Una vez más, agradecemos a Mariví Vidal Villalba adentrarnos en las curiosidades históricas de nuestra ciudad. En esta ocasión nos descubre la vida del bandolero que da nombre a uno de los rincones más emblemáticos de la Plaza Mayor: Las Cuevas de Luis Candelas. Esperamos que disfrutéis tanto como nosotros leyéndola:
Las cuevas de Luis Candelas, es un restaurante castizo y con historia de Madrid. Este establecimiento recrea la situación de la época , ya que el lugar donde está asentado, sirvió allá por el año 1825 de guarida y cobijo para uno de los más célebres bandoleros de Madrid: Luis Candelas.
Su ubicación, un lugar privilegiado por motivos históricos y gastronómicos, se halla a cincuenta metros de la Plaza Mayor, cerca de una de sus más conocidas entradas: el Arco de Cuchilleros.
Su existencia como ya apuntamos, esta vinculada sin lugar a dudas, a un personaje convertido en leyenda. La vida de Luis Candelas fue tan importante tan intensa, como temida su persona; rodeado de un halo a caballo entre la leyenda y la realidad, que le acompañaría hasta el final de su existencia.

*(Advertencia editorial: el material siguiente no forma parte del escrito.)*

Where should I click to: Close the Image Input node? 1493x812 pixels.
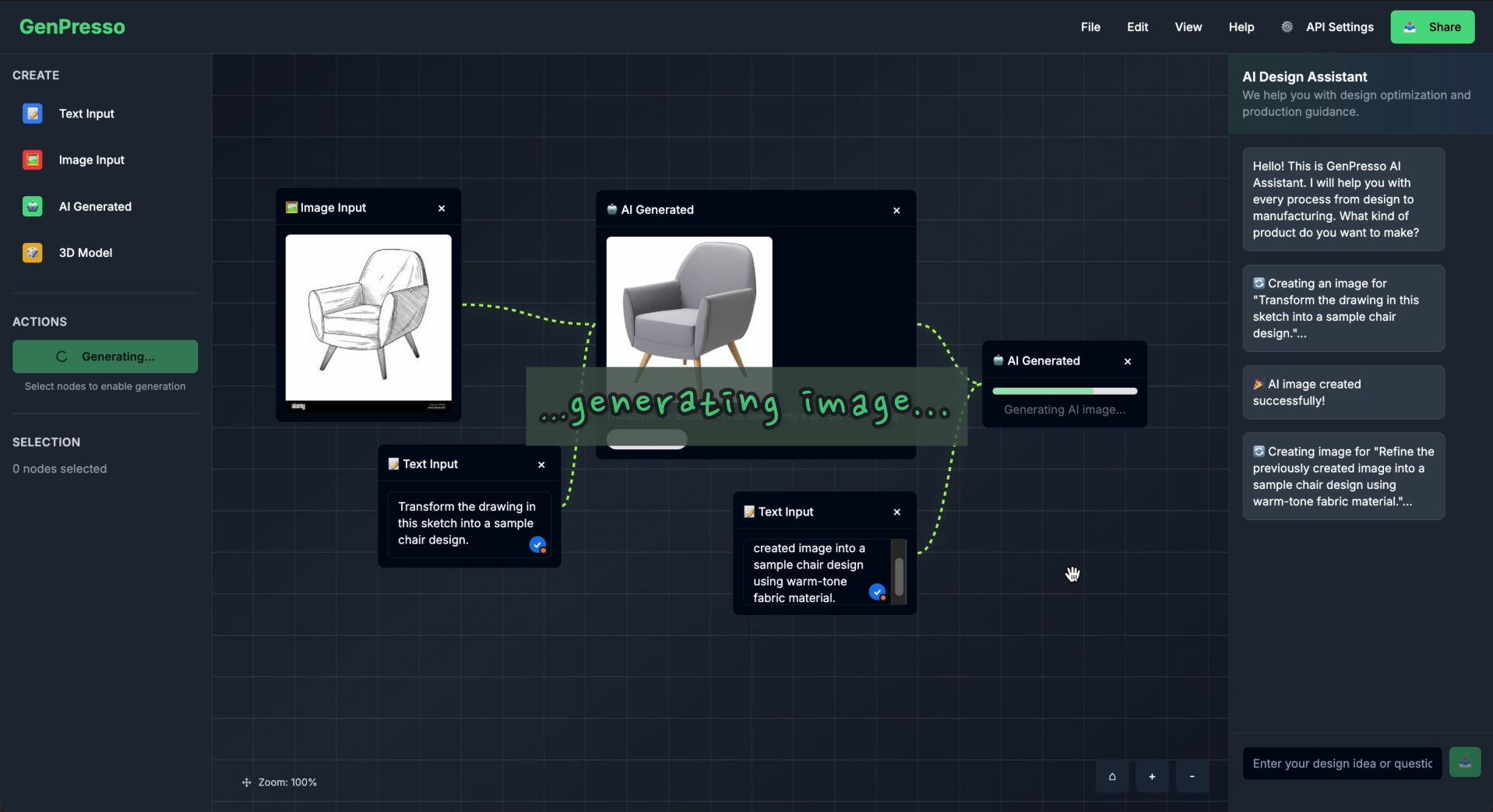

Vino al mundo allá por el año 1804, en la calle Calvario, en una carpintería, negocio que regentaba su padre, en el seno de una familia que si bien no era muy acomodada, desde luego vivía sin apuros económicos.
Bandolero culto y refinado, pues era un avezado lector, a la vez que le gustaba vestir bien y hacia gala de exquisitos modales. Tanto es así que al perder a su padre, en vez de continuar con el negocio familiar, se dedicó a ser librero. Posteriormente compaginaría su insidiosa labor, que le dio a conocer, con un puesto en la secuencia del Resguardo de Tabacos de Madrid.

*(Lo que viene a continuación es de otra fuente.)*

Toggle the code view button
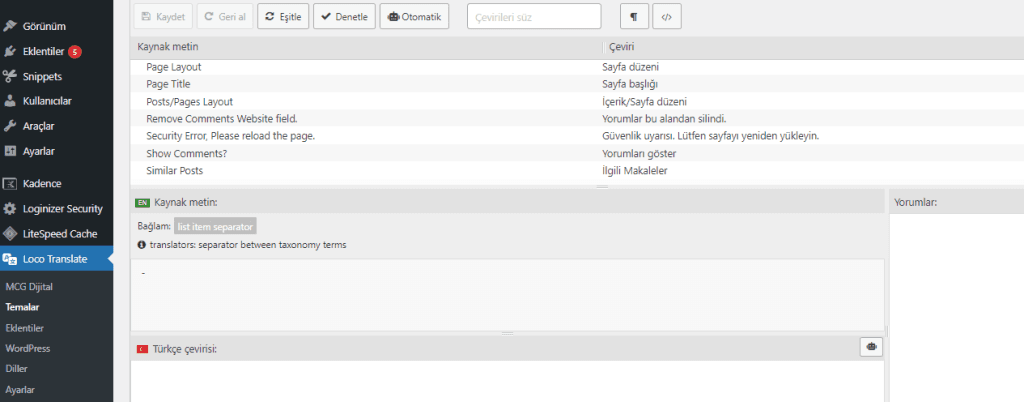 tap(667, 17)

Su paso por la cárcel, establecimiento que conocía muy bien, pues contó en su haber con seis fugas, le reportó codearse con la clase política. Allí conoció a Salustiano Olózaga, el que sería su benefactor para su incursión en el mundo de la masonería.
Quizá llevado por la ambición o por la osadía, hizo que este Bandolero sofisticado, emprenderá “dos grandes hazañas, que a su vez se convertirían en dos grandes errores imperdonables.

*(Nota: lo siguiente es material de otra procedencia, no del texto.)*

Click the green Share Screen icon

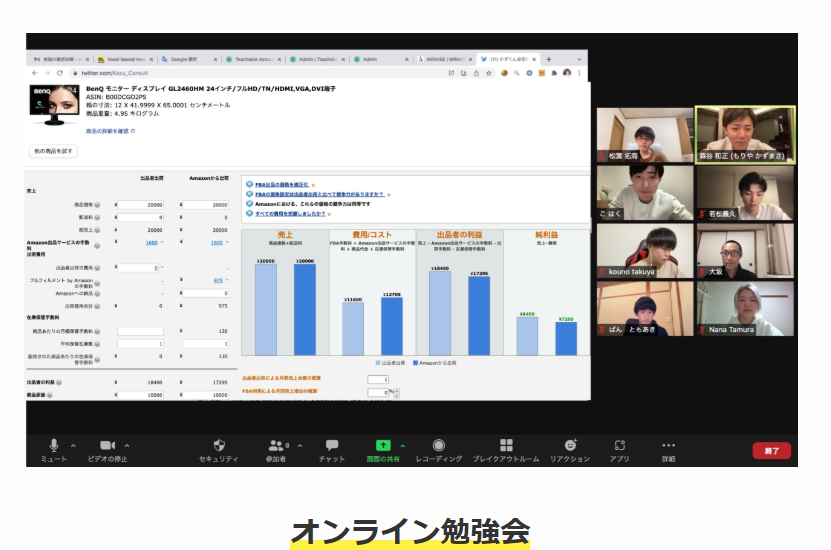tap(382, 445)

Uno de ellos sería el asalto a la diligencia de Embajador de Francia, “haciendo acopio” no sólo de joyas, sino de documentos estos de trascendente valor y muy comprometedores. Y el segundo, y no menos importante, sería el robar el taller de la influyente modista de la por entonces reina regente Maria Cristina.
Sus aventuras no llegaron muy lejos, y una vez que se da aviso de su orden de busca y captura, es detenido en el municipio vallisoletano de Alcazarén. Ya en manos de la justicia, no deja la provincia de Valladolid, para ser trasladado primero a Valdestillas, y luego a la capital.
Finalmente y para acabar con sus andanzas, recalará en Madrid, y tras ser sometido a un juicio el 2 de noviembre de 1837, será condenado a la pena capital: ser ejecutado en el garrote vil. Solicita la clemencia de la soberana regente, pero lejos de provocar cualquier tipo de conmiseración, le será denegada.
Haciendo gala hasta el final, de su gallardía y bizarría, la leyenda y la historia le atribuyen a este singular personaje, la célebre frase que pronunció momentos antes de ser ajusticiado: Adiós Patria mía, ¡¡sé feliz!!